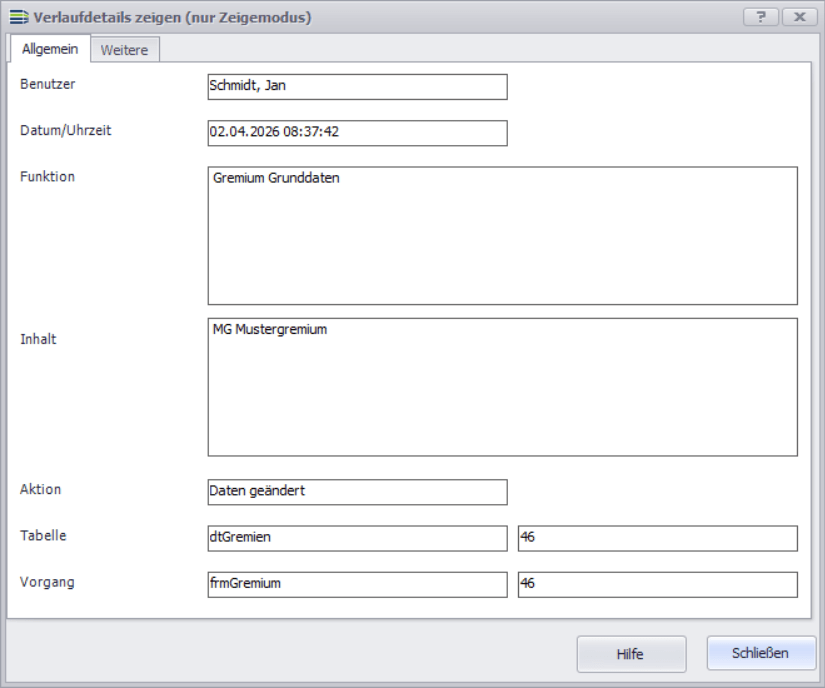
Task: Click the question mark help button in title bar
Action: (761, 17)
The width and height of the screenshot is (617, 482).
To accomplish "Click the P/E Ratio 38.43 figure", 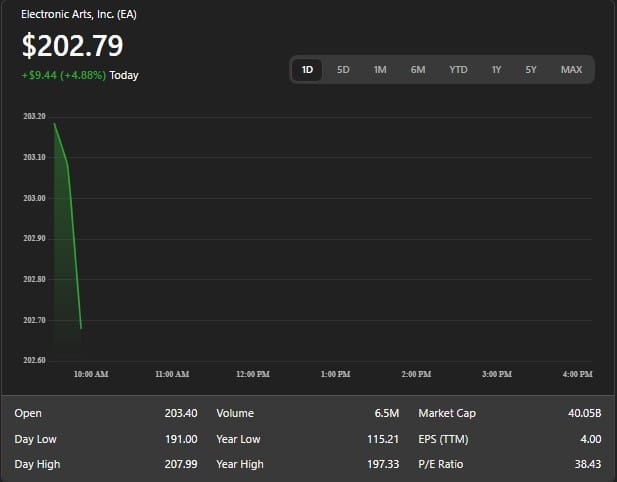I will [x=586, y=464].
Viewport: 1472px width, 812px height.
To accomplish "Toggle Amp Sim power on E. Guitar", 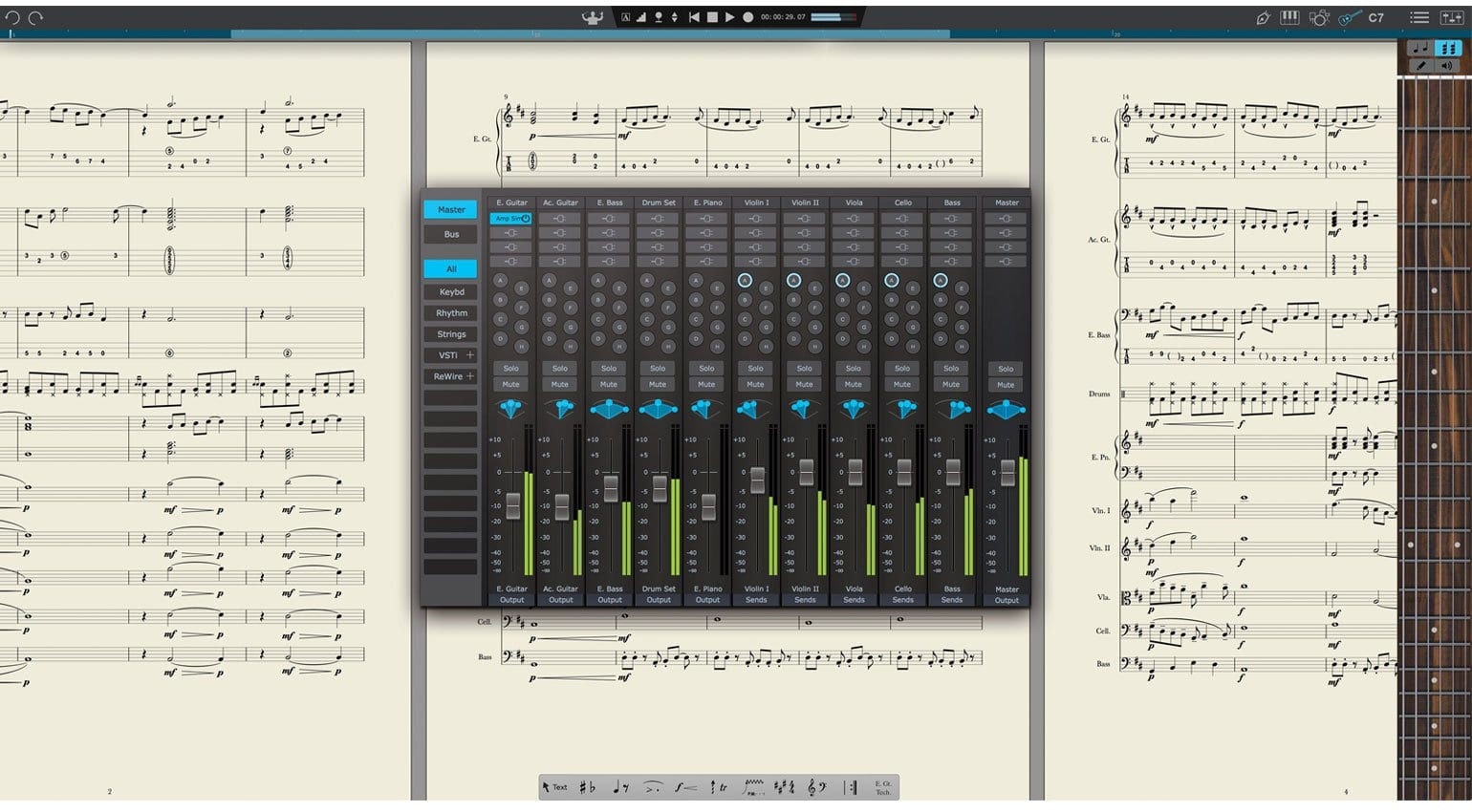I will point(526,219).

* * * *

What is needed =
Each line of the data that contains "height" belongs in the answer.

Result of this exercise =
The width and height of the screenshot is (617, 482).
Viewport: 1472px width, 812px height.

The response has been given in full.